# Hands-on 1: Ingestion and Chunking

### Problem
Given the Paul Graham’s essay, build a sophisticated chat-engine address this target conversation:​

- Primary query: “What did Paul Graham do in the summer 1995?”​
- Follow-up query: “Why did he organize it?”​

### Suggested tasks
- 🔍 Use the previous QueryFusionRetrieve​
- 🔤 Create a ChatMemoryBuffer​
- 🚀 Create a CondensePlusContextChatEngine​
- 📊 Validate the result!​
- 🌐 [+] Create a Chat & QueryGeneration prompt

## Code

In [None]:
# if running on colab uncomment those lines
%pip install httpx==0.27.2
%pip install llama-index==0.12.3
%pip install llama-index-retrievers-bm25>=0.50
%pip install openai==1.57.0
!mkdir -p 'data/paul_graham/'
!wget 'https://raw.githubusercontent.com/run-llama/llama_index/main/docs/docs/examples/data/paul_graham/paul_graham_essay.txt' -O 'data/paul_graham/paul_graham_essay.txt'

In [1]:
# load .env
# from dotenv import load_dotenv
# load_dotenv()
import os
os.environ["OPENAI_API_KEY"] = "sk-..."

In [2]:
import nest_asyncio

nest_asyncio.apply()

In [None]:

from llama_index.core import VectorStoreIndex
from llama_index.core.node_parser import SentenceSplitter
from rich import print as rprint
from llama_index.retrievers.bm25 import BM25Retriever
from llama_index.core.retrievers import QueryFusionRetriever
from llama_index.core.memory import ChatMemoryBuffer
from llama_index.core import SimpleDirectoryReader
from llama_index.core.retrievers.fusion_retriever import FUSION_MODES
from llama_index.core.query_engine import RetrieverQueryEngine
from llama_index.core.chat_engine.condense_plus_context import CondensePlusContextChatEngine
from llama_index.core.base.base_retriever import BaseRetriever
from llama_index.core.base.base_query_engine import BaseQueryEngine

In [None]:
documents = SimpleDirectoryReader("./data/paul_graham").load_data()

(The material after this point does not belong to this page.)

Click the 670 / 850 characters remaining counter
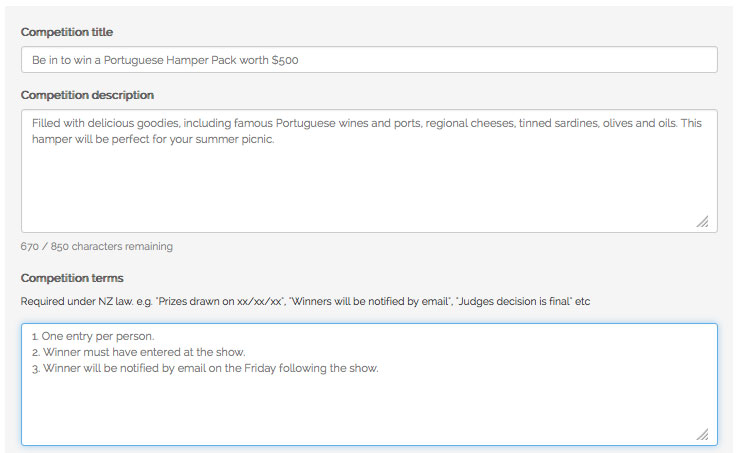 click(97, 247)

splitter = SentenceSplitter(chunk_size=256)

index = VectorStoreIndex.from_documents(
    documents, transformations=[splitter], show_progress=True
)

In [5]:
QUERY_GEN_PROMPT="""You are a helpful assistant that generates multiple search queries based on a single input query. Generate {num_queries} search queries, one on each line, related to the following input query:
Query: {query}
Queries:"""

In [6]:
def init_query_fusion_retriever(index: VectorStoreIndex, similarity_top_k: int, mode: FUSION_MODES, num_queries:int = 3) -> QueryFusionRetriever:
    # todo: write here your implementation
    # create a vector retriever
    # create a bm25 retriever
    # create a QueryFusionRetriever with the vector and bm25 retrievers
    raise NotImplementedError("QueryFusionRetriever is not implemented yet")

In [7]:
CHAT_PROMPT = """You're a chatbot, able to have normal conversations, about an essay discussing Paul Grahams life. 
Here are the relevant documents for the context:
{context_str}
Instruction: use the previous chat history, or the context aboute, to interact with the user. Use only the information provided in the context to generate responses."""

In [8]:
def init_condense_plus_context_chat_engine(retriever: BaseRetriever, query_engine: BaseQueryEngine) -> CondensePlusContextChatEngine:
    # todo: write here your implementation
    # create a ChatMemoryBuffer
    # create a CondensePlusContextChatEngine with the retriever, query_engine, memory
    raise NotImplementedError("CondensePlusContextChatEngine is not implemented yet")

In [9]:
retriever = init_query_fusion_retriever(index, similarity_top_k=5, mode=FUSION_MODES.RECIPROCAL_RANK, num_queries=3)
query_engine = RetrieverQueryEngine(retriever)
chat_engine = init_condense_plus_context_chat_engine(retriever=retriever, query_engine=query_engine)

In [None]:

chat_engine.chat("What did Paul Graham do in the summer of 1995?")

In [None]:
chat_engine.chat("Why did he organize it?")

In [12]:
chat_engine.reset()

In [None]:
chat_engine.chat("What did I ask you?")

Try to make more questions or just try to use QUERY_GEN_PROMPT and CHAT_PROMPT and see how it goes...